According to the FPO data, imported capital goods growth stood at 8.8% year-on-year last month, compared with 15.8% in May, 8.5% in April and 9.7% in March.

The Finance Ministry has long been waiting for strong, steady growth in imported capital goods as an indicator that private investment is gaining traction. The government has put great effort into jump-starting private investment through big-ticket infrastructure projects and investment incentives to help Thailand escape from subpar economic growth.

Imported capital goods fell by 2.7% in 2015 when the economy expanded 2.9%, and by 4.8% in 2014, when economic growth stood at 0.7%.

Sorapol Tulayasatien, director of the FPO’s Bureau of Macroeconomic Policy, said a double-digit percentage growth in imported capital goods several months ago has served as the leading indicator for the country’s economy.

When the economy is in trouble, imports typically decline at a faster pace than exports.
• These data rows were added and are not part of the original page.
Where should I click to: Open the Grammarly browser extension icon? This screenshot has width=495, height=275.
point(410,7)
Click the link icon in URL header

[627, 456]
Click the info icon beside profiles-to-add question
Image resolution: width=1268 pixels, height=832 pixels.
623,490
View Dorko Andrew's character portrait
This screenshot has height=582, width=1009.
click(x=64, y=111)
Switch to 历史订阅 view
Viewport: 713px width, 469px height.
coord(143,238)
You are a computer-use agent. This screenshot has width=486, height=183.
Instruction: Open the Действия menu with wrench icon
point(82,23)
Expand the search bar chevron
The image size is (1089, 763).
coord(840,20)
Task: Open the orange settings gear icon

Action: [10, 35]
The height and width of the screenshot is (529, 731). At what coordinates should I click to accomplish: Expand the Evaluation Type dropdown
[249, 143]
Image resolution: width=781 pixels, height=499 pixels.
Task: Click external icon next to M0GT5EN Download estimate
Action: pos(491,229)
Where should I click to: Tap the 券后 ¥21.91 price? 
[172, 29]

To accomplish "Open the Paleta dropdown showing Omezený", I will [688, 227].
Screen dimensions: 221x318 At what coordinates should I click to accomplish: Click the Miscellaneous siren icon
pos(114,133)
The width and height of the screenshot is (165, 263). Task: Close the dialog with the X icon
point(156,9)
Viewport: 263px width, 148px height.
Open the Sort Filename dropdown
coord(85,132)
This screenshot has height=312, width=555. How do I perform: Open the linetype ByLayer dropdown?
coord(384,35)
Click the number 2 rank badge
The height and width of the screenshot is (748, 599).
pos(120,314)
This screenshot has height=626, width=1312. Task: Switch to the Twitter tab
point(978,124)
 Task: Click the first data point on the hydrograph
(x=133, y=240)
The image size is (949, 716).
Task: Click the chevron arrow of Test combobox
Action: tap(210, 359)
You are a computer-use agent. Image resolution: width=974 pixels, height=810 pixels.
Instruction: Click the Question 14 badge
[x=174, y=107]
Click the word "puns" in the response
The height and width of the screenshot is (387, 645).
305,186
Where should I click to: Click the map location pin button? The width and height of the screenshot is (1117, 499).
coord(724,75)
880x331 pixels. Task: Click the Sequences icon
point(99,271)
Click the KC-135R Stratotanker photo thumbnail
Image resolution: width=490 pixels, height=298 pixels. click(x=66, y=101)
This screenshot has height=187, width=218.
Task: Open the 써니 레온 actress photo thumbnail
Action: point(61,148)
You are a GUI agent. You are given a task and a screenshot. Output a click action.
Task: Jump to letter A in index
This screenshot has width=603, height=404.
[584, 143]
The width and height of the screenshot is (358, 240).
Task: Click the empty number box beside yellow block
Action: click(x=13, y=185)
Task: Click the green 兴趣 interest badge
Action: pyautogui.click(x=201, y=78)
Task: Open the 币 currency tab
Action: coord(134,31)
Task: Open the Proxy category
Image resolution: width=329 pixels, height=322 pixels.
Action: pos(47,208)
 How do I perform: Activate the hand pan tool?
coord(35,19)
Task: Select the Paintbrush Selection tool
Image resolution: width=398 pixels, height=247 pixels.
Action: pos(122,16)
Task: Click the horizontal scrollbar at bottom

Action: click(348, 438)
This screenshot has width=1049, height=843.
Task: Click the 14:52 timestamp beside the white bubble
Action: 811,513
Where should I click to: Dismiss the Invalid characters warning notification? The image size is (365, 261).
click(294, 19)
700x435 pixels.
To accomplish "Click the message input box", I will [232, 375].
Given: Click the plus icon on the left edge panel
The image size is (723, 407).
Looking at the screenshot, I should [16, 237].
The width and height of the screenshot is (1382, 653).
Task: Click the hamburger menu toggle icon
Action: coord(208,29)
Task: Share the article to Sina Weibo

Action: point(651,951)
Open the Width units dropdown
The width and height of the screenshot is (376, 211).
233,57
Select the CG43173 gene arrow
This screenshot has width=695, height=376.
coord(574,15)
Imports accelerate at a faster clip than exports during the booming economic growth cycle, he said.

Despite the upbeat outlook and its revised projection for exports to 4.7% from 3.3% predicted in April, the Finance Ministry’s think tank is maintaining its forecast for Thailand’s economic growth at 3.6% this year, as it was offset by imports growth, whose forecast was raised to 9.7% from 7.5%.

Moreover, the FPO cut its state investment outlook to 9.8% this year from the 10.9% forecast three months ago. The office also scaled back its private investment growth forecast to 2.6% from 2.7%. All of these factors have encouraged the office to maintain its economic growth estimate, said Mr Sorapol.

The public consumption forecast was raised to 3.4% in 2017 from 3% projected in April, and the private consumption outlook was upgraded to 3.3% from 3%.